◆ What the exercise asks: From the entries that follow, gather each line holding the word "list".

[[ Entries shown, beginning ]]

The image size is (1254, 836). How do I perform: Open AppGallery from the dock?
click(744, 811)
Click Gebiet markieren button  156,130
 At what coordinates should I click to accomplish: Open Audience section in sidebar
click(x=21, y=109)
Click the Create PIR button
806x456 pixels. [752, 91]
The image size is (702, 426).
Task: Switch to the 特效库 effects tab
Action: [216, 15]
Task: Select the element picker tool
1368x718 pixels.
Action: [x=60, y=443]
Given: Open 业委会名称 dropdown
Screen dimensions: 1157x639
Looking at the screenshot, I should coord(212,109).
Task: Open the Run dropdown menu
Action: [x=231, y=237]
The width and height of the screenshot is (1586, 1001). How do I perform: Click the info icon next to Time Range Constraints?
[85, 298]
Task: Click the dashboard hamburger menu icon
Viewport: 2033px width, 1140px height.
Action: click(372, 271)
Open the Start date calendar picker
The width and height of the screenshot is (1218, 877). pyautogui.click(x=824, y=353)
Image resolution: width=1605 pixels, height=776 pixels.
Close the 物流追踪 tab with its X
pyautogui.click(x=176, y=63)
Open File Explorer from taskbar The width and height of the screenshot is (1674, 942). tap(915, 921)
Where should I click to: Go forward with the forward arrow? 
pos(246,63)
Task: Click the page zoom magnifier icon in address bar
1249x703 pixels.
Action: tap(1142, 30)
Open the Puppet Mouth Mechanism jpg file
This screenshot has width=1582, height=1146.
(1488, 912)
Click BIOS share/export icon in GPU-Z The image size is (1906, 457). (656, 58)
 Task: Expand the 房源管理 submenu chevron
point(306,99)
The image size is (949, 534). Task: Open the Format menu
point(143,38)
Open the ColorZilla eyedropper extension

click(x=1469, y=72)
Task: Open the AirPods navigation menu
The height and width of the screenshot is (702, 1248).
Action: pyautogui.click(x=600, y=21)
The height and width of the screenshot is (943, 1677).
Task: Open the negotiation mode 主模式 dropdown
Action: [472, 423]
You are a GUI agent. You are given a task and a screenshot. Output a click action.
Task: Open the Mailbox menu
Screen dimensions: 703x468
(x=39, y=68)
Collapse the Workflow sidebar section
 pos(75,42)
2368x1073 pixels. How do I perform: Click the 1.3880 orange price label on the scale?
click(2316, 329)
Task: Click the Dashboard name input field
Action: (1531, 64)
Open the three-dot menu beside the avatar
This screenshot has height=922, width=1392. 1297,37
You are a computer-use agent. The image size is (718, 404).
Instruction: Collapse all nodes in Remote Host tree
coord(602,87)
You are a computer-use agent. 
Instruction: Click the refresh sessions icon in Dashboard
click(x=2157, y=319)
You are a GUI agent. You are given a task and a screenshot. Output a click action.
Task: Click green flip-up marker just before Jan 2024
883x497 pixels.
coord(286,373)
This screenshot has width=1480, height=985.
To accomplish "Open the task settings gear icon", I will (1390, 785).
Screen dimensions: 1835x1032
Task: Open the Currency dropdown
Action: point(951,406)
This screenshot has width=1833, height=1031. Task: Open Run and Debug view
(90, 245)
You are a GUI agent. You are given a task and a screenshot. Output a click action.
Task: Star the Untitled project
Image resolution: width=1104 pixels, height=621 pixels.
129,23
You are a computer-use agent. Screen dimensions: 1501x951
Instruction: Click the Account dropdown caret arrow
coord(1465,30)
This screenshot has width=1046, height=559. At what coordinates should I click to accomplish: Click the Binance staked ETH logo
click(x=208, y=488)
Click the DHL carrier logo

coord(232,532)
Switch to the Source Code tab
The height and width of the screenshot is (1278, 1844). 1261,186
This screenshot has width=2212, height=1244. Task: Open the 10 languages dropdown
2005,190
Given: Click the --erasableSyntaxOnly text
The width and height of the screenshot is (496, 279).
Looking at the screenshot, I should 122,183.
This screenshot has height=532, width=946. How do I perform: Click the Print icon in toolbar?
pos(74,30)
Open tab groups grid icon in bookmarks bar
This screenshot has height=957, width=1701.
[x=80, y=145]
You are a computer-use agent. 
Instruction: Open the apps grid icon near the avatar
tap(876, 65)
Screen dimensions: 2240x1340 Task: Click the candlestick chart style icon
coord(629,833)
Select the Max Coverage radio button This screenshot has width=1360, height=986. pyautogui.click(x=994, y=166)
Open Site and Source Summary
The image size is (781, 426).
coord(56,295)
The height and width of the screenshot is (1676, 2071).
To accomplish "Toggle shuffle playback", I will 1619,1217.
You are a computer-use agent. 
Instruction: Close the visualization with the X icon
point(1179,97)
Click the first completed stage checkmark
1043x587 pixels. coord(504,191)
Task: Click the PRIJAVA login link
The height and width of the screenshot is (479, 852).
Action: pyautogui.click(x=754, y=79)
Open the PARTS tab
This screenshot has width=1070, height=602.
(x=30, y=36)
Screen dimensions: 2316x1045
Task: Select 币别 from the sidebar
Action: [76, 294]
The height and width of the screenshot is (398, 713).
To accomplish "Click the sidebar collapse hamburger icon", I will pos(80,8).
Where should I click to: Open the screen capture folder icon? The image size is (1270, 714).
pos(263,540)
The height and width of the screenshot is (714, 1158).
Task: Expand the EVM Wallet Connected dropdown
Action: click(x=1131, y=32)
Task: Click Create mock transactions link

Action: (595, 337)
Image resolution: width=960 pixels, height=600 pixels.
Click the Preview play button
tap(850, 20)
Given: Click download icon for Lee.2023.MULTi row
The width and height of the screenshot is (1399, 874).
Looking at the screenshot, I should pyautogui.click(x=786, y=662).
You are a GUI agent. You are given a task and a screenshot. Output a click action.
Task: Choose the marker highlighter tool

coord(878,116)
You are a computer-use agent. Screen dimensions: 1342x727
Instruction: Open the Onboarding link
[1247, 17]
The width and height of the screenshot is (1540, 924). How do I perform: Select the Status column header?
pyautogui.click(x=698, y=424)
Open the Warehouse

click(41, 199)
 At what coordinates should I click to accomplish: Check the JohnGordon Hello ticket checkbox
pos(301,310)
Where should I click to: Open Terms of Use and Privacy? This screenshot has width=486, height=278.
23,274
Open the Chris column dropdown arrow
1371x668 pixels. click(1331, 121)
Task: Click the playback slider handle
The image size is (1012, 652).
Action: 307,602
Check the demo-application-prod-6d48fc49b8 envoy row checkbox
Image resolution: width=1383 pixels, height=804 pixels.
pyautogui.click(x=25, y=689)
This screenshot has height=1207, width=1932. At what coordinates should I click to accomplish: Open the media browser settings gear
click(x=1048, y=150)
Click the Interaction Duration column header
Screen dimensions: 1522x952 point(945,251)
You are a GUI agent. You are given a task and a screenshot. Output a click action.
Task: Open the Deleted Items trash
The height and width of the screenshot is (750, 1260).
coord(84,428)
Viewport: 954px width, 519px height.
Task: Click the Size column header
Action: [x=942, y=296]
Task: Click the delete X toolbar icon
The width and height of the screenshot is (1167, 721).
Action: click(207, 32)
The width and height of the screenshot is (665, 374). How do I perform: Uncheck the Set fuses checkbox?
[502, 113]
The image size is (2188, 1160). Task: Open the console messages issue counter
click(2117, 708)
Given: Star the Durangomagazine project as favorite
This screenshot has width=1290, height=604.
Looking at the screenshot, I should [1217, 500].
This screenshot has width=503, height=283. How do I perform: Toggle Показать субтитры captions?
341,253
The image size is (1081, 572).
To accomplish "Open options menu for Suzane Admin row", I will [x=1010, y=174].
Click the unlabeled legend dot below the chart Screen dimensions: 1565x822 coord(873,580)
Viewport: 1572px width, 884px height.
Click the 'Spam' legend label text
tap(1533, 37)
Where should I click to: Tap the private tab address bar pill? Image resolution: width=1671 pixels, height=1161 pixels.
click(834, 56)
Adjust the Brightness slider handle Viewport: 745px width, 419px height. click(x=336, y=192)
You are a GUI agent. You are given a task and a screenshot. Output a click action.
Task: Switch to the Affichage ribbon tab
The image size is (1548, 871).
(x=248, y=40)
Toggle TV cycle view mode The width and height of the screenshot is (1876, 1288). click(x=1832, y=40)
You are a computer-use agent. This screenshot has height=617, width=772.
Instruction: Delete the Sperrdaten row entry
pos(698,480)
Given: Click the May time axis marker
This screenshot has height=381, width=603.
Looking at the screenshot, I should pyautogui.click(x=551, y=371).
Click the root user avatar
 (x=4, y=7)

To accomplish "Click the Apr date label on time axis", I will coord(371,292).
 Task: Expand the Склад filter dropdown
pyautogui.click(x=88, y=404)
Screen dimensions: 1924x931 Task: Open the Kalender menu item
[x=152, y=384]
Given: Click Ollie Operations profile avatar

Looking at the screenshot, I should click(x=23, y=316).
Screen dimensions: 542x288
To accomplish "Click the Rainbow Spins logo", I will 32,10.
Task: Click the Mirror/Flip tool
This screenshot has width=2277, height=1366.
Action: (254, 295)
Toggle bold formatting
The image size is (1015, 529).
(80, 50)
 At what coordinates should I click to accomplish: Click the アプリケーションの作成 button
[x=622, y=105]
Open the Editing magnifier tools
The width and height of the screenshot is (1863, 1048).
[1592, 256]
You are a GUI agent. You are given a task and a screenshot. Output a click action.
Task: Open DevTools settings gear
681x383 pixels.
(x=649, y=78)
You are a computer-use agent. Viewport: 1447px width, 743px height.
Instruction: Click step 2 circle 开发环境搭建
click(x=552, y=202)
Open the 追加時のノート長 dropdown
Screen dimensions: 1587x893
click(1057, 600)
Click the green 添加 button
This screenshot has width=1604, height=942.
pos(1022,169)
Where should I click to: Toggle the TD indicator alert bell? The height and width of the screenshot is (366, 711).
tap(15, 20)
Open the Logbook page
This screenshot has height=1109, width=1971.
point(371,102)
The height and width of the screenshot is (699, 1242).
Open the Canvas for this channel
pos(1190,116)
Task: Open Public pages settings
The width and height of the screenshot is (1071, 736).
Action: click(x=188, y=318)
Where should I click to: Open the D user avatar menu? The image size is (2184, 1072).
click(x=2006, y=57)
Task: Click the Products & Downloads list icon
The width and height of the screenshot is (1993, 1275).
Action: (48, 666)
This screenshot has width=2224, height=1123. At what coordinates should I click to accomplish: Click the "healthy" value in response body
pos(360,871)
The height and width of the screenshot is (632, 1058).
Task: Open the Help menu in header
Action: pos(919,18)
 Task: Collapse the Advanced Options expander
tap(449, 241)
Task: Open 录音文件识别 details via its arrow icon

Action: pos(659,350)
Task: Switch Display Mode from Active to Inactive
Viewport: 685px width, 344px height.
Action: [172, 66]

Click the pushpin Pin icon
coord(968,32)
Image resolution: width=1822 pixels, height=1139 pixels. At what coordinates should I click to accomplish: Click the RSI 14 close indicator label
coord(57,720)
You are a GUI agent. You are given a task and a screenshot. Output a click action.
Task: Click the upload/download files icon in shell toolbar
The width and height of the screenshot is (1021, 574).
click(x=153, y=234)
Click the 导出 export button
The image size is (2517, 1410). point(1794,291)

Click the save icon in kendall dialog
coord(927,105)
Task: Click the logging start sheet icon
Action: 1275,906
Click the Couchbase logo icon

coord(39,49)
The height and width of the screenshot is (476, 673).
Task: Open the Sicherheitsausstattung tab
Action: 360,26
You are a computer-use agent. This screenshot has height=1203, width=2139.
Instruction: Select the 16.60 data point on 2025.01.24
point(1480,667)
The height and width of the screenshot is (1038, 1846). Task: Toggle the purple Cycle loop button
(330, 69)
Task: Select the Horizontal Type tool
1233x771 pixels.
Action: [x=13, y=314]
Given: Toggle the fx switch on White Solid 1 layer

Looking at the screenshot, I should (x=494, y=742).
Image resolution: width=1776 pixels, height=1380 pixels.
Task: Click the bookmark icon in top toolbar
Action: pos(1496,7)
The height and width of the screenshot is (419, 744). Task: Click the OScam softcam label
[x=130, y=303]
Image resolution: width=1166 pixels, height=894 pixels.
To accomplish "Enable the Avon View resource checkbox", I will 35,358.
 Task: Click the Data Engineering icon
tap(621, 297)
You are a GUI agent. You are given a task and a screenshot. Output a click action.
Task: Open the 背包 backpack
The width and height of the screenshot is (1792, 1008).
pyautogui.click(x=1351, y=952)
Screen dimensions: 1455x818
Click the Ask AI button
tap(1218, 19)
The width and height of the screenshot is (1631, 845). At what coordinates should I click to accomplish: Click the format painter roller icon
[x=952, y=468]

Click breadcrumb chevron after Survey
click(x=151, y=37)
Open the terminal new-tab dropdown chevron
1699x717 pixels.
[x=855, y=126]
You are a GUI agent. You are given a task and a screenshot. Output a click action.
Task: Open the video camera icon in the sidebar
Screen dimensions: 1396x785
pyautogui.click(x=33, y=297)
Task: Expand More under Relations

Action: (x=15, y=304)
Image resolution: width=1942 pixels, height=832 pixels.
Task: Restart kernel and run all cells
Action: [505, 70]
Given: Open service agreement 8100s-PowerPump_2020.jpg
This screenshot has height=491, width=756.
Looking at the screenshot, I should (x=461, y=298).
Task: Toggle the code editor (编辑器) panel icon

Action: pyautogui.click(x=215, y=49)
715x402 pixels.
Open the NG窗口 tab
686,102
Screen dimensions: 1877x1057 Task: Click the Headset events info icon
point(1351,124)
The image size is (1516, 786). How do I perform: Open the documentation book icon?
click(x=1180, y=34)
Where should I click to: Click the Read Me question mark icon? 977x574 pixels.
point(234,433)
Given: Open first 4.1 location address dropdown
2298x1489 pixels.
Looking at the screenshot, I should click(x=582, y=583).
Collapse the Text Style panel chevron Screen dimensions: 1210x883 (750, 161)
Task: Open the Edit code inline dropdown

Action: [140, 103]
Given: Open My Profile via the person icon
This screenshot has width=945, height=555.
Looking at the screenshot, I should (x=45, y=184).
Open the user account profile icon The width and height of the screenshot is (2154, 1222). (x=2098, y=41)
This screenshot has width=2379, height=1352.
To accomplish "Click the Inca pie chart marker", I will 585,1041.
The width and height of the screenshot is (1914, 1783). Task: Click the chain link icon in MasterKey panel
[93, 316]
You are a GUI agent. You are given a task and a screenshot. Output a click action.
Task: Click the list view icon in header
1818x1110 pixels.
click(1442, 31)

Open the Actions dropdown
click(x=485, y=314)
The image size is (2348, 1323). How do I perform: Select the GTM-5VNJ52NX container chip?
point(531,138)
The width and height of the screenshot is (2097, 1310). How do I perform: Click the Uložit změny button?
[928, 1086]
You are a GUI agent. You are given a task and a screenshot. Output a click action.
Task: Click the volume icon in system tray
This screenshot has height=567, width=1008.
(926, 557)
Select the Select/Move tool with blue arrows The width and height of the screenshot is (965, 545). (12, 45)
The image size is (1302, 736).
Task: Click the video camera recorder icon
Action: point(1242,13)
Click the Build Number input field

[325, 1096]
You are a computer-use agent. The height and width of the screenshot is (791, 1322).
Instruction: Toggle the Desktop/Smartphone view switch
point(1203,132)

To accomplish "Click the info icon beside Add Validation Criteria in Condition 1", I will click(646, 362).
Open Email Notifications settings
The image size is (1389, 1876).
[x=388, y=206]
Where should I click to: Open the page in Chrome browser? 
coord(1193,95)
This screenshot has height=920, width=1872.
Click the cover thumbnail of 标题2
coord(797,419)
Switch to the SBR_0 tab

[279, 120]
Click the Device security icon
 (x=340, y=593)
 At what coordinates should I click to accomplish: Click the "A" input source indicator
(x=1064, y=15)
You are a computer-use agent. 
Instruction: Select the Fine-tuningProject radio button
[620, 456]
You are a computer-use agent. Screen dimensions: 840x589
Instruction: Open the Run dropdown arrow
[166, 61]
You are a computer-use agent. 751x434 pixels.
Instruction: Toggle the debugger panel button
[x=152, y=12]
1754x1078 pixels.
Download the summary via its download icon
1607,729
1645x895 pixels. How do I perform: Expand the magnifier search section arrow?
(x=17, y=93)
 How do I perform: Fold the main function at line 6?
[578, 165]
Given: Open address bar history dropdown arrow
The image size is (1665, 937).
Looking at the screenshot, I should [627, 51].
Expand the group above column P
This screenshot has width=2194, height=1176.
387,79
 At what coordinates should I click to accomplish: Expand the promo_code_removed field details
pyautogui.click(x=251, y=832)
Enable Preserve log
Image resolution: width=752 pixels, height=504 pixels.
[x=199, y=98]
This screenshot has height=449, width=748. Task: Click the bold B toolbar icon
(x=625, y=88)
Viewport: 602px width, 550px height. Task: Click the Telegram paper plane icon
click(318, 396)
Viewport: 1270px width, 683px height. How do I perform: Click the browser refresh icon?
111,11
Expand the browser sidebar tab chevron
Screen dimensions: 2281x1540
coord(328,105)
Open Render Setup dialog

[[ Entries shown, end ]]

◆ Output:
Task: Click the Products & Downloads list icon
Task: Click the list view icon in header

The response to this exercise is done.